== TASKS TO PERFORM ==
1 - Translate this sentence from the passage about Athena's research methods into Spanish: "Funding for research tends to be awarded to those who get positive results."
2 - Retype the passage about Athena's research methods from "I want to take" up to and including "about their lives.".
3 - Extend the passage about Athena's research methods past its final sentence.

== PROVIDED PASSAGE ==

I want to take some time this morning to explain how I work, who I am, and what Athena stands for. Before Athena embarks upon a new possibility for testing----for example, whether pheromones increase sexual attractiveness---I spend years studying the scientific literature. Then begins the iterative process of designing an experimental study. It can take me a year or more to complete the components of the design…checking out every document we will use, every interface with the “naïve” volunteer. I must think about the privacy and the dignity of the individuals who will consider enrolling and how to protect their dignity and the integrity of their data as we probe very private and intimate details about their lives.

I know that when a research volunteer can see for herself that the data she has sent cannot be decoded to reveal her identity, she has less reason to be disingenuous. I know that when the researcher conducting the study is not dependent on the results that come out of the study, the researcher has less reason to be even inadvertently biased. Funding for research tends to be awarded to those who get positive results. And a careful study of the literature reveals that researchers sometimes claim---incorrectly---that there is no other research preceding theirs, perhaps in order to obtain such funding.

== DATA ==

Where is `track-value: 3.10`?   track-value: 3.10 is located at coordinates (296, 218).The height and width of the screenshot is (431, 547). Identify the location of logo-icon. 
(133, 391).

== RESPONSES TO THE TASKS ==
1 - La financiación de la investigación suele otorgarse a quienes obtienen resultados positivos.

2 -
I want to take some time this morning to explain how I work, who I am, and what Athena stands for. Before Athena embarks upon a new possibility for testing----for example, whether pheromones increase sexual attractiveness---I spend years studying the scientific literature. Then begins the iterative process of designing an experimental study. It can take me a year or more to complete the components of the design…checking out every document we will use, every interface with the “naïve” volunteer. I must think about the privacy and the dignity of the individuals who will consider enrolling and how to protect their dignity and the integrity of their data as we probe very private and intimate details about their lives.

3 -
So I am careful to work with scholars who know that they and we each get the data (one in person, one by fax transmission) the day that the data arrive…long before the code is broken, for example, to learn who got the placebo and who get the test product.

In designing the collection of data prospectively (that is, as it is happening, recorded on a calendar, rather than retrospectively by mental recall after a week or a month has passed) and making sure the data are distributed both to Athena and to the researcher as they are arriving….we preempt backfilling, altering data to conform to hopes and expectations and ambitions. We measure behaviors not perceptions. (Do you remember reading in our pamphlet that Athena’s focus is behavioral endocrinology?) Because Athena does not seek funding from drug companies or from the federal government, we are free to pursue the studies we choose. And for this reason, we recognize the need to have independent confirmation of our conclusions…so that we will not be judged as having succumbed to these temptations that we try so hard to preempt.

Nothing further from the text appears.